Last year, the local hotel industry, particularly in Downtown Long Beach, was under the spotlight as union groups and labor advocacy organizations pushed for two major hotels to unionize and for stronger protections for workers.


These issues came to a head when an ordinance that would have established safety provisions and workload restrictions for hotel workers was brought forth by four councilmembers and rejected by the remaining members of the council in September. Now, the community backers of that ordinance are making moves to take the matter to the voters of Long Beach in November.


On January 25, members of the nonprofit Long Beach Coalition for Good Jobs and a Healthy Community filed paperwork with the city clerk to collect signatures to place a measure on the ballot that, if passed, would amend the municipal code to create hotel working condition requirements. According to City Clerk Monique DeLaGarza, she immediately forwarded the petition to collect signatures to the city attorney, who has 15 days (from the original filing date) to prepare a ballot statement and summary.


Victor Sánchez, director of the Long Beach Coalition, said the proposal is very similar to that proposed by four councilmembers last year. Sánchez is also the director of the Los Angeles Alliance for a New Economy’s (LAANE) Long Beach coalition. LAANE is a pro-labor nonprofit that was involved in organizing pro-union protests outside downtown hotels for the past few years.


“What we’re trying to do is cast as wide a net as we can around providing hotel workers with the opportunities to have protections in the workplace from abuse,” Sánchez said. “And this can be from sexual harassment, assault [or] physical abuse. And we want to make sure that they have avenues to protect themselves.”


He noted that in September, 3rd District Councilmember Suzie Price questioned why the then-proposed ordinance applied only to hotels with more than 100 rooms. The new proposal applies to hotels with 50 rooms or more.


If passed, hotels would be required to provide workers with panic buttons, post notices in rooms that state “The Law Protects Hotel Housekeepers and Hotel Employees From Threatening Behavior,” and other safety provisions.
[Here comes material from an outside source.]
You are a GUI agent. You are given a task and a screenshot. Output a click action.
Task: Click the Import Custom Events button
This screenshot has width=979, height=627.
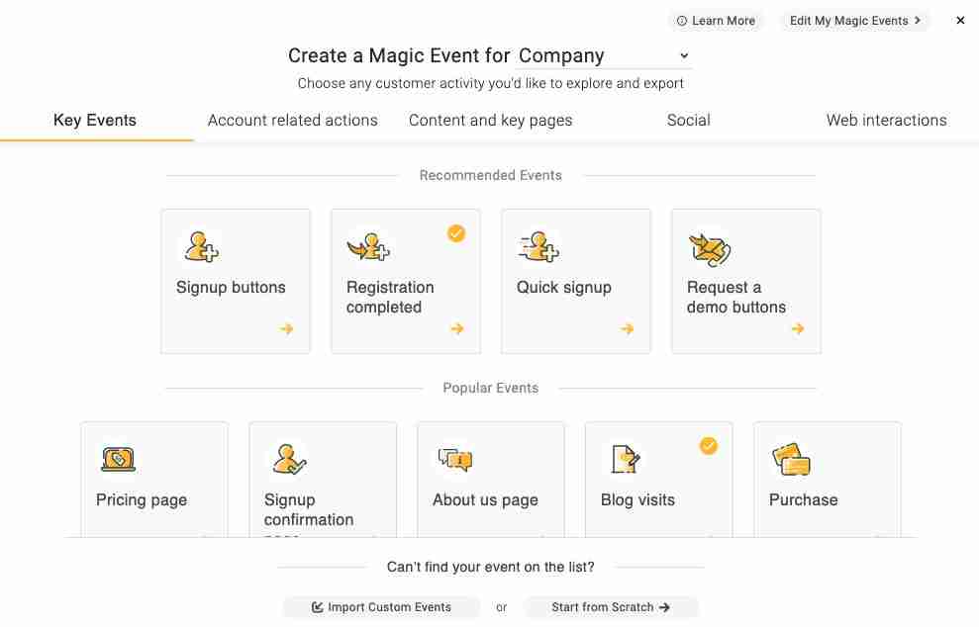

It also creates workload restrictions, including: limiting the amount of square footage room cleaners are required to clean to 4,000 square feet in any one, eight-hour work day; requiring consent to work overtime 30 days in advance; and other requirements.


Like the city council proposal, this measure includes a waiver for unionized hotels. The workload restrictions may be waived “in a bona fide collective bargaining agreement, but only if the waiver is explicitly set forth in such agreement in clear and unambiguous terms,” the measure, which Sánchez provided, states. “Unilateral implementation of terms and conditions of employment by either party to a collective bargaining relationship shall not constitute, or be permitted, as a waiver of all or any part of the provisions of this section [of municipal code].”


Jeremy Harris, senior vice president of the Long Beach Chamber of Commerce and liaison to the chamber’s Long Beach Hospitality Alliance, called out the effort as a disguised attempt to force hotels to unionize.


“The hospitality industry in Long Beach continues to lead the way in ensuring our employees are safe, as our industry has implemented best safety practices; provided tools and the corresponding training to educate employees about correct procedures; and worked with clear data and transparent agendas to achieve a secure hospitality working environment,” Harris told the Business Journal. “This potential ballot measure is not about safety. It is about forcing our hotels that are non-union to enter into a collective bargaining agreement by trying to pass onerous regulations under the guise of safety. We’ve said it once and we will say it again, we are more than happy to sit down with the unions and discuss safety. Because we already know we do a very good job of keeping our employees safe.”